Who Will Sweep Their Graves?

The characters were hard to discern. Faded, obscure, and stylized, I was not expected to understand them. But I was supposed to stare for a while, and meditate on the ancient stone block on which they were written. One character--larger than the rest--bore the surname Li. Beside was a date in the old agricultural calendar which I had never successfully learned to read.

"How old are these graves?" I asked my friend.

"A few hundred years old I think," He Jiang replied solemnly, "though this stone isn't so old as that. It's relatively new I think."

"New?" I exclaimed, brushing my hand against the moss. "How old is it?"

He leaned in close to the stone and examined the date, feeling the characters as though they were braille.

"I don't know," he concluded after a moment. "It's too hard to read. Someone here must know." He looked around hopefully at the scores of people crowded around us. A handful were watching us talk, and the rest were busy sweeping, weaving about two piles of earth with long brooms that scratched the cement like wooden spiders. These two mounds were the real graves; the stone block merely marked them.

An old man stood feebly some way off. He rested one arm against the hill and the other against a crooked cane. His arms shook as he walked toward us. He paused for a moment, regained his breath, and then withdrew two cigarettes for Jiang and I. I politely refused while he and Jiang puffed in silence.

Now that he was near, I wondered how old the man must be. His chin was shrivelled and his eyes cataractous, but his grip on the cane was firm. When he lifted a hand to remove his cigarette, he did so with truculence, as though daring old age to deny him his last remaining pleasure.

When he finally spoke, he spoke quietly, pausing occasionally to find either his breath or the words to continue. Minutes were punctuated with a solemn puff on his ashy cigarette.

I could tell that even Jiang--a Dayao native--was struggling to understand the old man, but he nodded politely all the same, and after a few minutes turned to me, and said in Mandarin, "He asks if you know who these people are." He pointed to the two mounds of earth encircled by men and brooms.

I shook my head. No one had said anything about the names of these people, and I had believed it was a gap in conversation I was not intended to fill.

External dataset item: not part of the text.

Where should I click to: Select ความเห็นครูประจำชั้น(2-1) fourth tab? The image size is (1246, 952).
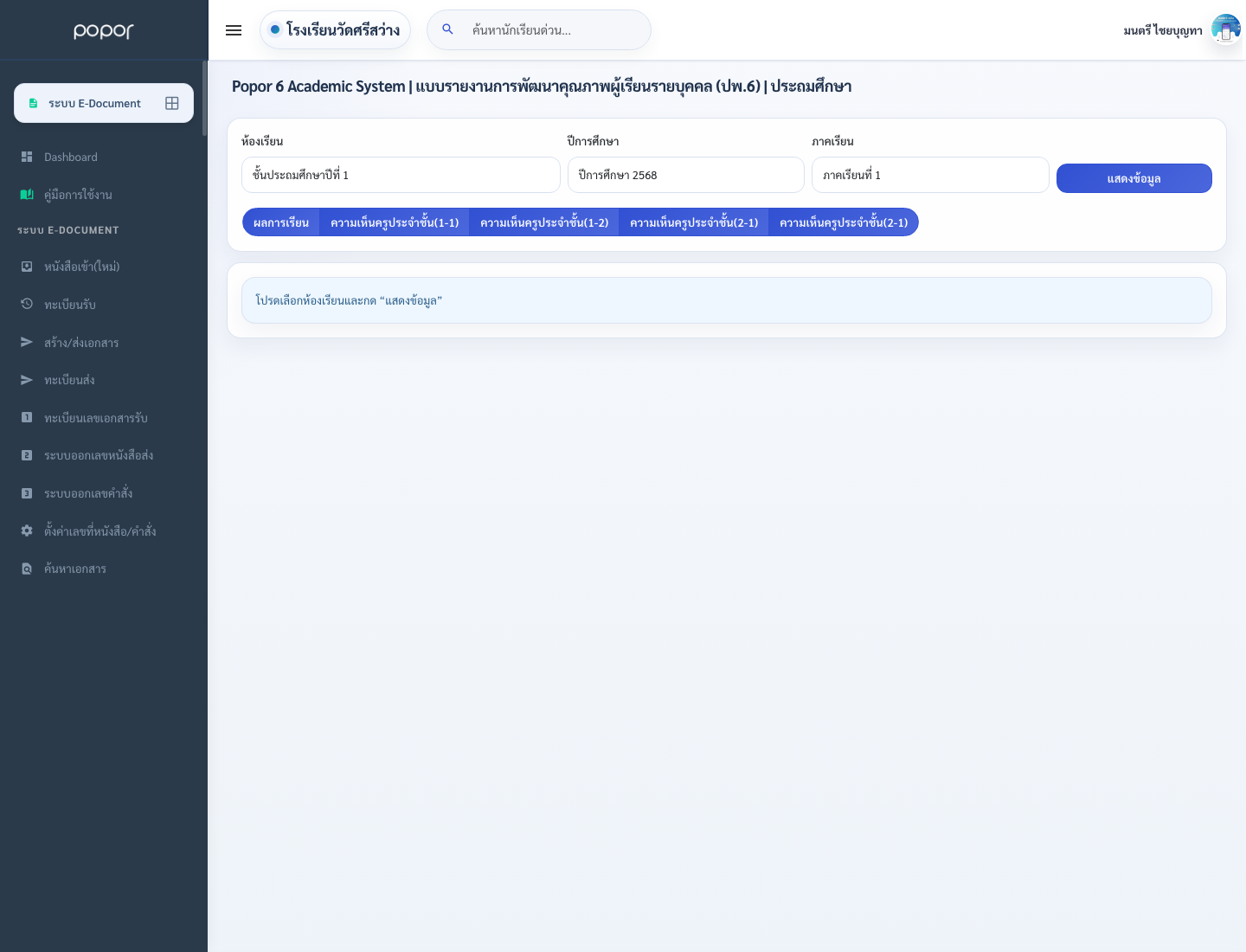(694, 222)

"He says their names have been lost, but that they are very ancient ancestors of Dayao. Most of us here are still related to them somehow." He paused and added silently, "Though of course you're not." I thought this last phrase was Jiang's own, until I saw the old man's wrinkles twist into a smile. He was evidently proud of his little joke. I smiled in return.

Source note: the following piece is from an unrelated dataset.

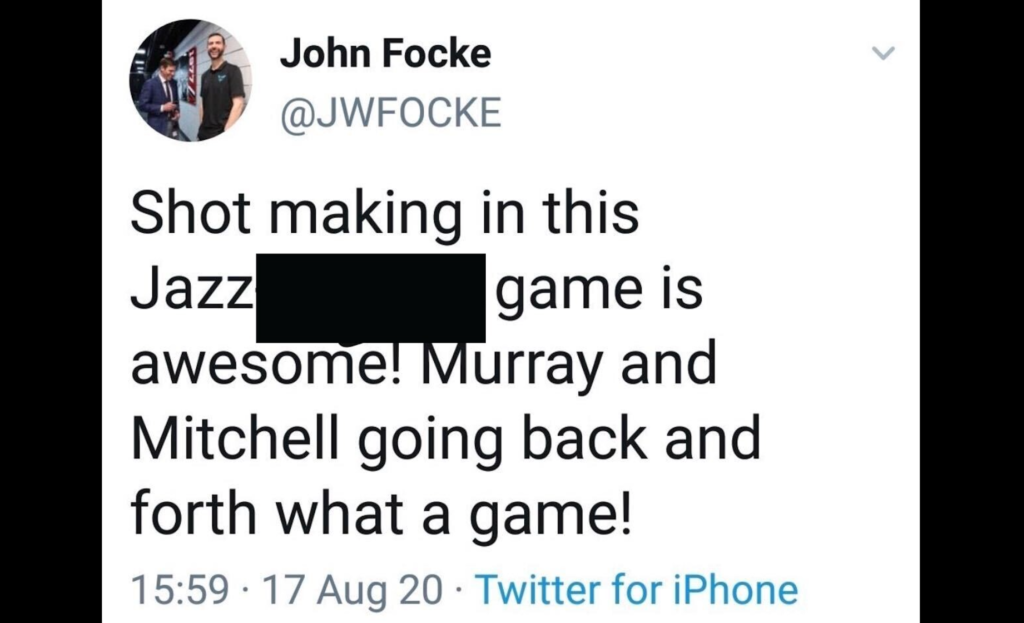Open the John Focke display name link
Screen dimensions: 1024x623
385,53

"He wants to know where you're from, and if people in your country are sweeping tombs today."

I turned to the old man, and spoke slowly and clearly so that he might understand. "I'm American, and in my country we do not have Tomb Sweeping Day. This is my first time."

The man looked confused, and I understand his next sentence before Jiang translated it: "But then who will sweep their graves?"

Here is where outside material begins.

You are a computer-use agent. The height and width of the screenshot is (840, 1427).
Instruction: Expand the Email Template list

In truth, I had never thought about this. I had always imagined a grave as an end in itself, the end of a life. It was the life that was to be celebrated, not the tomb. A life looked nothing like a tomb anyway--nothing about a life is cold, flat, or inconstant like a stone is. But as I looked at the men and their brooms, I knew they did not come to respect a stone; they came to remember. They came to remember what hundreds of years and thousands of busy days might make anyone forget--where they had come from and where they were returning to.

No one could read the date on the block and no one could remember the names of the people it commemorated. But that didn't matter. Sweeping a tomb--like a tomb itself--is not for the dead, but the living. As the men return with their brooms each year, they know they too will be remembered--even after their names are mute on every tongue and weathered from every stone.

"How is it," he said, "That you do not sweep your tombs?"